### [What you need to do]
Each line below needs to be repeated precisely as it is.

### [Records to process]
Start of Block

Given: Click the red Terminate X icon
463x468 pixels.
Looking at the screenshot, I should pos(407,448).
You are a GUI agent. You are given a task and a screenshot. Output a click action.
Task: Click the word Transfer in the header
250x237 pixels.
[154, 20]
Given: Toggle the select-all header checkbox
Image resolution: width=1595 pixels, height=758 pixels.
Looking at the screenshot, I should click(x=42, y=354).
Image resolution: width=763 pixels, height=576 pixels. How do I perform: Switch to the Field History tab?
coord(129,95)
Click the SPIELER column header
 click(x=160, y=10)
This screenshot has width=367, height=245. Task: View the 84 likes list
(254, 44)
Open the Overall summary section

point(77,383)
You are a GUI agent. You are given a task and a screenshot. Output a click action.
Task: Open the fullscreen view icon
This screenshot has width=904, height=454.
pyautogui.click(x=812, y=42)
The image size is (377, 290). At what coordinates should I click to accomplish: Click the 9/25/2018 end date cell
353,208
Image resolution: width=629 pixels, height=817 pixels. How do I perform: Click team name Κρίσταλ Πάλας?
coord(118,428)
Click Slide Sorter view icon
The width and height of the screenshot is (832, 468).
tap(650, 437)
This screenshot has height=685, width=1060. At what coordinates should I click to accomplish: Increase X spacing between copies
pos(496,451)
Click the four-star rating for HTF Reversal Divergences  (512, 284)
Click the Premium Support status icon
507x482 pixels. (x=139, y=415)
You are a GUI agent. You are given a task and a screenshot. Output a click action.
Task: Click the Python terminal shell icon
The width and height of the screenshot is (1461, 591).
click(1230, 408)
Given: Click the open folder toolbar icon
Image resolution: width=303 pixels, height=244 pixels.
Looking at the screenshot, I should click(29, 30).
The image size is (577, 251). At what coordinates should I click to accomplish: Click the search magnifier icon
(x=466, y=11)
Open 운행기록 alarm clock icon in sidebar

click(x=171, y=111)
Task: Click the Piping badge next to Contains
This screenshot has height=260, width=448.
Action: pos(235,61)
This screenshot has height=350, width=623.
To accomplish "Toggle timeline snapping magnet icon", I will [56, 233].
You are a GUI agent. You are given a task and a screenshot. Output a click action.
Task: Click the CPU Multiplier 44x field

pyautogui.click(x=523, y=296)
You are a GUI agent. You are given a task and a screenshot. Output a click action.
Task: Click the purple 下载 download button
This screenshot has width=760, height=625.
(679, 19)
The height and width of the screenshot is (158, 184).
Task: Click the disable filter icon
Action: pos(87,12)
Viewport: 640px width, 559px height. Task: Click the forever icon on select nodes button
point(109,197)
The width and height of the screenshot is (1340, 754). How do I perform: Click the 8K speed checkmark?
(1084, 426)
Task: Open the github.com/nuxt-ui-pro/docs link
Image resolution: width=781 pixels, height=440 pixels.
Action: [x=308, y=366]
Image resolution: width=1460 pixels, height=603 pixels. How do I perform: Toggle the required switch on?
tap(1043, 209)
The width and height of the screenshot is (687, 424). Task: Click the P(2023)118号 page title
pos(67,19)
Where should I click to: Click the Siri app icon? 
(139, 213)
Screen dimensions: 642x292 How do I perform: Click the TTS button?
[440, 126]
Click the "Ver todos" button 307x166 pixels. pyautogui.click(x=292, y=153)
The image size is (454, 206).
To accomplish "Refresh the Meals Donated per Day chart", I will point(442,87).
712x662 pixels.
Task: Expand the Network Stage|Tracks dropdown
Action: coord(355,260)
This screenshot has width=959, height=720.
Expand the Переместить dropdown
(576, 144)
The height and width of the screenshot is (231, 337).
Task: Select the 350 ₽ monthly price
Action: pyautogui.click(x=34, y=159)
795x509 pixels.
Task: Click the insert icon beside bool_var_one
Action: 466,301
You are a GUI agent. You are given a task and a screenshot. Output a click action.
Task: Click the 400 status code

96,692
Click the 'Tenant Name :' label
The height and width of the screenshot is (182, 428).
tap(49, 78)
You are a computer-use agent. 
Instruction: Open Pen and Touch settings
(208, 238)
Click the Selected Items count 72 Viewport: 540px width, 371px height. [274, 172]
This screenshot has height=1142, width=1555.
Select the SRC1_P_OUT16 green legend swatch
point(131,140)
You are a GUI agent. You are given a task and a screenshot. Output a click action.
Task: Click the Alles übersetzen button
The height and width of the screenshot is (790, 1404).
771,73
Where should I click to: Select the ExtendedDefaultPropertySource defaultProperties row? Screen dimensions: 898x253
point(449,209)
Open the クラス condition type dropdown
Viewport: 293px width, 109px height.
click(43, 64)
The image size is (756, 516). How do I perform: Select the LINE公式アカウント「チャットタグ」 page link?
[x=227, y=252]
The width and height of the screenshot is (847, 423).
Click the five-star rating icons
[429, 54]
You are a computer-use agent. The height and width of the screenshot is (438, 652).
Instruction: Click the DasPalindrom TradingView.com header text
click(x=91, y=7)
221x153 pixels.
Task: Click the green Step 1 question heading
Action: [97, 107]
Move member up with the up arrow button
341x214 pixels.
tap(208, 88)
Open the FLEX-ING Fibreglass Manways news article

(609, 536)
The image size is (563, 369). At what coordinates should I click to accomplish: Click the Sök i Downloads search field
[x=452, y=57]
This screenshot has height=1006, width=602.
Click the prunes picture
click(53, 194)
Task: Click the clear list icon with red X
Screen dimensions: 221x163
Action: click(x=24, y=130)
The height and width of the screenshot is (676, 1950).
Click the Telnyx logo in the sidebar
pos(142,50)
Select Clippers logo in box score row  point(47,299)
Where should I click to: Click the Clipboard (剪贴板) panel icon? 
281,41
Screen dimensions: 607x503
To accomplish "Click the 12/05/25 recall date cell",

End of Block

### [Expected output]
Given: Click the red Terminate X icon
463x468 pixels.
Looking at the screenshot, I should pos(407,448).
You are a GUI agent. You are given a task and a screenshot. Output a click action.
Task: Click the word Transfer in the header
250x237 pixels.
[154, 20]
Given: Toggle the select-all header checkbox
Image resolution: width=1595 pixels, height=758 pixels.
Looking at the screenshot, I should click(x=42, y=354).
Image resolution: width=763 pixels, height=576 pixels. How do I perform: Switch to the Field History tab?
coord(129,95)
Click the SPIELER column header
 click(x=160, y=10)
This screenshot has width=367, height=245. Task: View the 84 likes list
(254, 44)
Open the Overall summary section

point(77,383)
You are a GUI agent. You are given a task and a screenshot. Output a click action.
Task: Open the fullscreen view icon
This screenshot has width=904, height=454.
pyautogui.click(x=812, y=42)
The image size is (377, 290). At what coordinates should I click to accomplish: Click the 9/25/2018 end date cell
353,208
Image resolution: width=629 pixels, height=817 pixels. How do I perform: Click team name Κρίσταλ Πάλας?
coord(118,428)
Click Slide Sorter view icon
The width and height of the screenshot is (832, 468).
tap(650, 437)
This screenshot has height=685, width=1060. At what coordinates should I click to accomplish: Increase X spacing between copies
pos(496,451)
Click the four-star rating for HTF Reversal Divergences  (512, 284)
Click the Premium Support status icon
507x482 pixels. (x=139, y=415)
You are a GUI agent. You are given a task and a screenshot. Output a click action.
Task: Click the Python terminal shell icon
The width and height of the screenshot is (1461, 591).
click(1230, 408)
Given: Click the open folder toolbar icon
Image resolution: width=303 pixels, height=244 pixels.
Looking at the screenshot, I should click(29, 30).
The image size is (577, 251). At what coordinates should I click to accomplish: Click the search magnifier icon
(x=466, y=11)
Open 운행기록 alarm clock icon in sidebar

click(x=171, y=111)
Task: Click the Piping badge next to Contains
This screenshot has height=260, width=448.
Action: pos(235,61)
This screenshot has height=350, width=623.
To accomplish "Toggle timeline snapping magnet icon", I will [56, 233].
You are a GUI agent. You are given a task and a screenshot. Output a click action.
Task: Click the CPU Multiplier 44x field

pyautogui.click(x=523, y=296)
You are a GUI agent. You are given a task and a screenshot. Output a click action.
Task: Click the purple 下载 download button
This screenshot has width=760, height=625.
(679, 19)
The height and width of the screenshot is (158, 184).
Task: Click the disable filter icon
Action: pos(87,12)
Viewport: 640px width, 559px height. Task: Click the forever icon on select nodes button
point(109,197)
The width and height of the screenshot is (1340, 754). How do I perform: Click the 8K speed checkmark?
(1084, 426)
Task: Open the github.com/nuxt-ui-pro/docs link
Image resolution: width=781 pixels, height=440 pixels.
Action: [x=308, y=366]
Image resolution: width=1460 pixels, height=603 pixels. How do I perform: Toggle the required switch on?
tap(1043, 209)
The width and height of the screenshot is (687, 424). Task: Click the P(2023)118号 page title
pos(67,19)
Where should I click to: Click the Siri app icon? 
(139, 213)
Screen dimensions: 642x292 How do I perform: Click the TTS button?
[440, 126]
Click the "Ver todos" button 307x166 pixels. pyautogui.click(x=292, y=153)
The image size is (454, 206).
To accomplish "Refresh the Meals Donated per Day chart", I will point(442,87).
712x662 pixels.
Task: Expand the Network Stage|Tracks dropdown
Action: coord(355,260)
This screenshot has width=959, height=720.
Expand the Переместить dropdown
(576, 144)
The height and width of the screenshot is (231, 337).
Task: Select the 350 ₽ monthly price
Action: pyautogui.click(x=34, y=159)
795x509 pixels.
Task: Click the insert icon beside bool_var_one
Action: 466,301
You are a GUI agent. You are given a task and a screenshot. Output a click action.
Task: Click the 400 status code

96,692
Click the 'Tenant Name :' label
The height and width of the screenshot is (182, 428).
tap(49, 78)
You are a computer-use agent. 
Instruction: Open Pen and Touch settings
(208, 238)
Click the Selected Items count 72 Viewport: 540px width, 371px height. [274, 172]
This screenshot has height=1142, width=1555.
Select the SRC1_P_OUT16 green legend swatch
point(131,140)
You are a GUI agent. You are given a task and a screenshot. Output a click action.
Task: Click the Alles übersetzen button
The height and width of the screenshot is (790, 1404).
771,73
Where should I click to: Select the ExtendedDefaultPropertySource defaultProperties row? Screen dimensions: 898x253
point(449,209)
Open the クラス condition type dropdown
Viewport: 293px width, 109px height.
click(43, 64)
The image size is (756, 516). How do I perform: Select the LINE公式アカウント「チャットタグ」 page link?
[x=227, y=252]
The width and height of the screenshot is (847, 423).
Click the five-star rating icons
[429, 54]
You are a computer-use agent. The height and width of the screenshot is (438, 652).
Instruction: Click the DasPalindrom TradingView.com header text
click(x=91, y=7)
221x153 pixels.
Task: Click the green Step 1 question heading
Action: [97, 107]
Move member up with the up arrow button
341x214 pixels.
tap(208, 88)
Open the FLEX-ING Fibreglass Manways news article

(609, 536)
The image size is (563, 369). At what coordinates should I click to accomplish: Click the Sök i Downloads search field
[x=452, y=57]
This screenshot has height=1006, width=602.
Click the prunes picture
click(53, 194)
Task: Click the clear list icon with red X
Screen dimensions: 221x163
Action: click(x=24, y=130)
The height and width of the screenshot is (676, 1950).
Click the Telnyx logo in the sidebar
pos(142,50)
Select Clippers logo in box score row  point(47,299)
Where should I click to: Click the Clipboard (剪贴板) panel icon? 
281,41
Screen dimensions: 607x503
To accomplish "Click the 12/05/25 recall date cell",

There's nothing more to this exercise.